第329話 声優たちの依桜ちゃん談義

 あの後と言えば、初戦がしばらく続き、お昼になりました。


 一度保健委員の仕事をしたり、晶たちの所へ行ったりしているうちに、気が付けばお昼に。


 食べる場所は伝えてあるんだけど、ちょっと心配だし迎えに行こうかな。


 あ、その前に。


「えっと、美羽さんたちってお昼持ってきてませんよね?」

「うん、依桜ちゃんに言われたからね」


 美羽さんがそう返答すると、莉奈さんたちも不思議そうな表情を浮かべながらも、頷いた。


「それで、どうしてお昼はいらないって言ったの?」

「あ、はい。どうせなら、お弁当を作ってこようかなと思って、みなさんの分のお弁当も用意したんですよ。もちろん、いらなかったら――」

「「「「いります!」」」」

「そ、そうですか。よかったです……」


 食い気味に言われたけど、普通に安心したよ。

 これでもし、いらないとか言われたらちょっと落ち込んじゃってたかもしれないし。


「依桜ちゃんの手料理かぁ……CFOで食べたけど、リアルでは初めて!」

「あ、そう言えばそうですね。腕によりをかけましたので、期待していいですよー」


 一応、バレンタインにチョコレートをもらってはいるけど、あれを手料理と言っていいのか微妙なところなので、ちょっと割愛。


 でも、手作りには変わりなかったんだけどね。


「うん!」

「じゃあ、ボクはちょっとメルたちを迎えに行ってきますね。向こうに、芝生がありますのでそこで待っていてください」

「了解だよー」

「じゃあ、行ってきますね」


 そう言って、ボクは初等部の方へ小走りで駆けていった。



 依桜ちゃんが行った後、私たちは依桜ちゃんが指定した芝生に向かいつつ、軽く話していた。

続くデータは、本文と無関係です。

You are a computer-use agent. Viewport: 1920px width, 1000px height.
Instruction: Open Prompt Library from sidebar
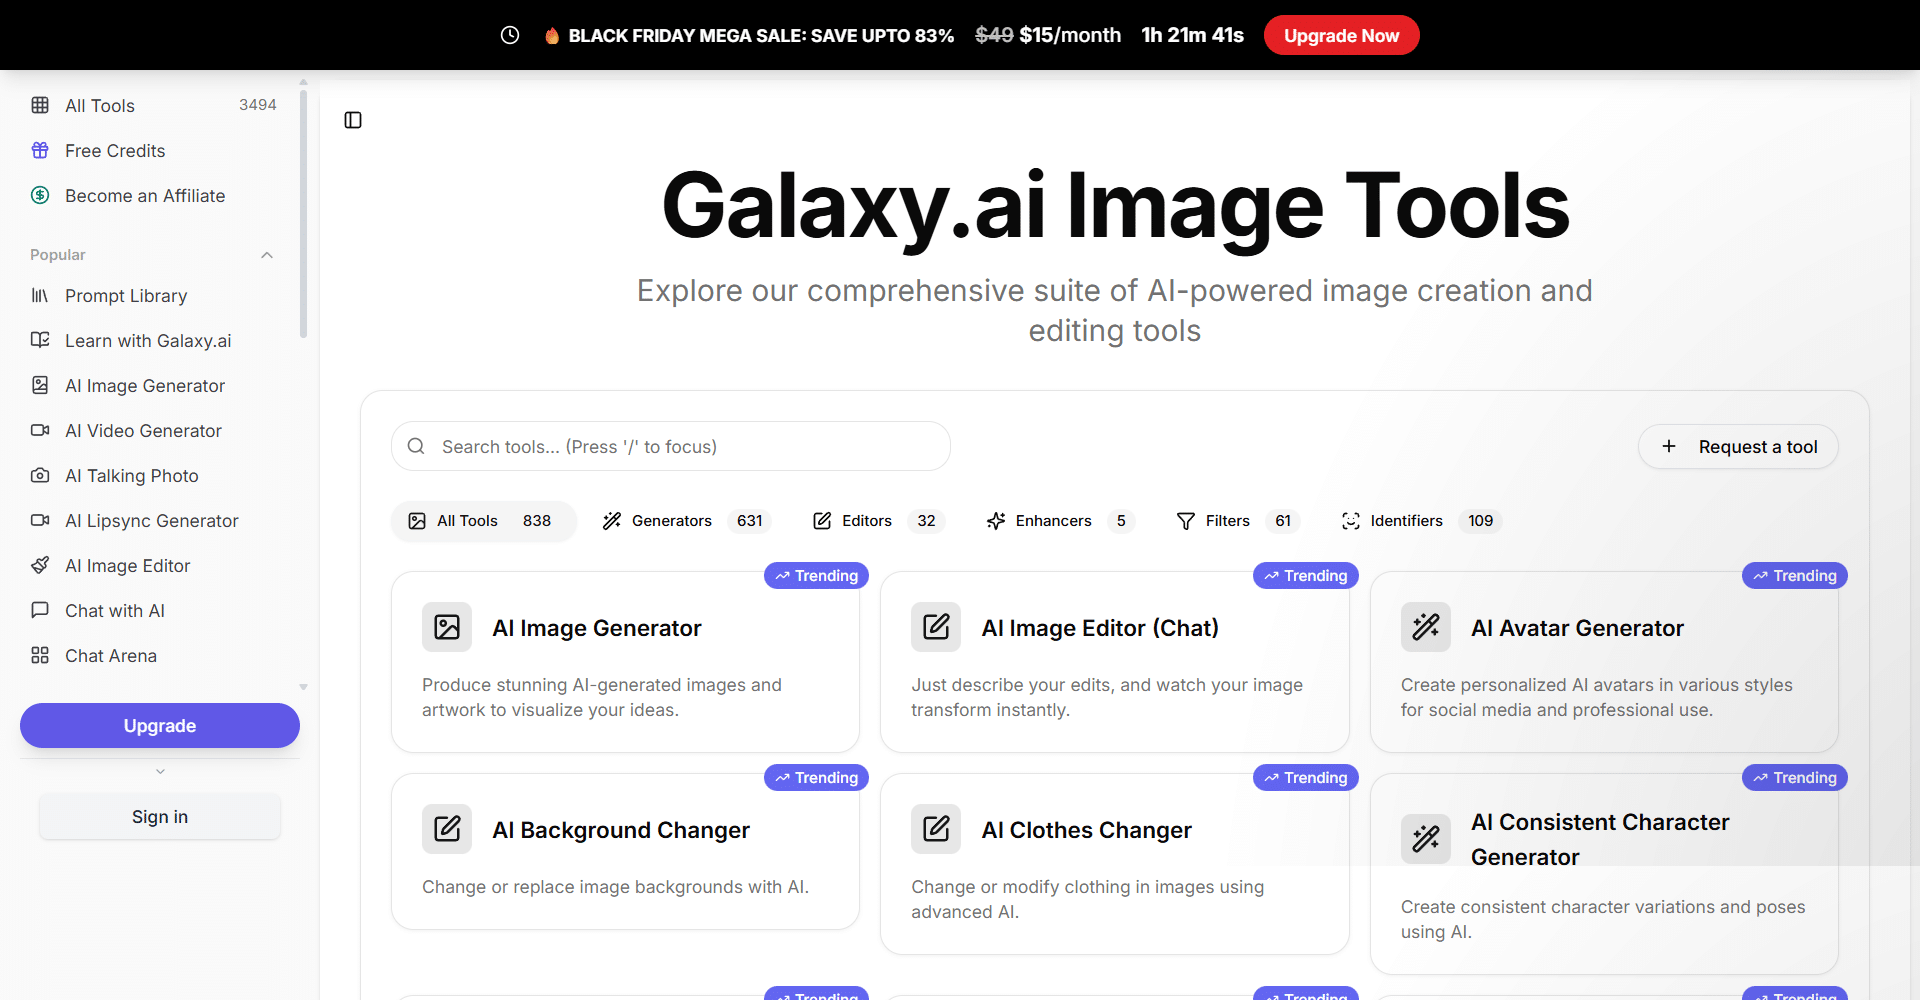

「いやー、お昼は用意しなくて大丈夫、って今朝言われたから何事かと思ったけど……まさか、お弁当とはね~」

「うんうん! 依桜ちゃんすっごく家庭的!」

「たしかに。しかもあの様子だと、妹さんたちの分も作っているわけよね?」

「依桜ちゃん、すごいもん。多分『六人も九人も、大して差はないよね!』とか思ってそうだしね」


 依桜ちゃんだもん。


 大抵のことはそつなくこなせるすごい女の子。


 まあ、実際はTSした元男の娘なんだけどね。


 その事実を、莉奈さんたちは知らない。


「ところで、美羽さんって依桜ちゃんの手料理を食べたことあるような口ぶりだったけど、食べたことあるのぉ?」

「あ、うん。CFOってあるじゃないですか」

「たしか、美羽さんがイメージキャラクターをやってる、話題のフルダイブ型VRMMOゲームよね?」

「そうそう。それでね、私、依桜ちゃんと向こうでもフレンドさんなんだけど、向こうで再会した時に、料理を作ってもらってね。と言っても、スイーツだったんだけど……すっごく美味しかったの!」

「そうなんだぁ。でもでも、ゲームの中なんでしょ? それって、ゲームの中だから美味しいんじゃないのかなぁ?」

「ううん。CFOの料理ってね、現実で作れるものしか作れない、みたいなところがあってね。さらに言うと、味も現実で作るのと同じだそうで……つまり、CFO内で依桜ちゃんが作る料理は、現実と同じということ」

「……美味しい、ってこと?」

「うん、そうだよ」


 奈雪さんの言葉を肯定すると、莉奈さんたちはそろって頬が緩んだ表情を見せた。


「ちなみにだけど、依桜ちゃんって、家事万能らしいよ? 炊事洗濯、掃除、なんでもござれ! みたいな感じ」

「な、なんという女子力―……」

「近年稀に見る家庭的美少女だねぇ」

「高校生なのに、それって……すごいとしか言えない」

「私も驚いたよ」


 まさか、あの時であった女の子と、こんな関係になってるとも思わないし、その女の子がものすごく家庭的だったりして、さらに驚き。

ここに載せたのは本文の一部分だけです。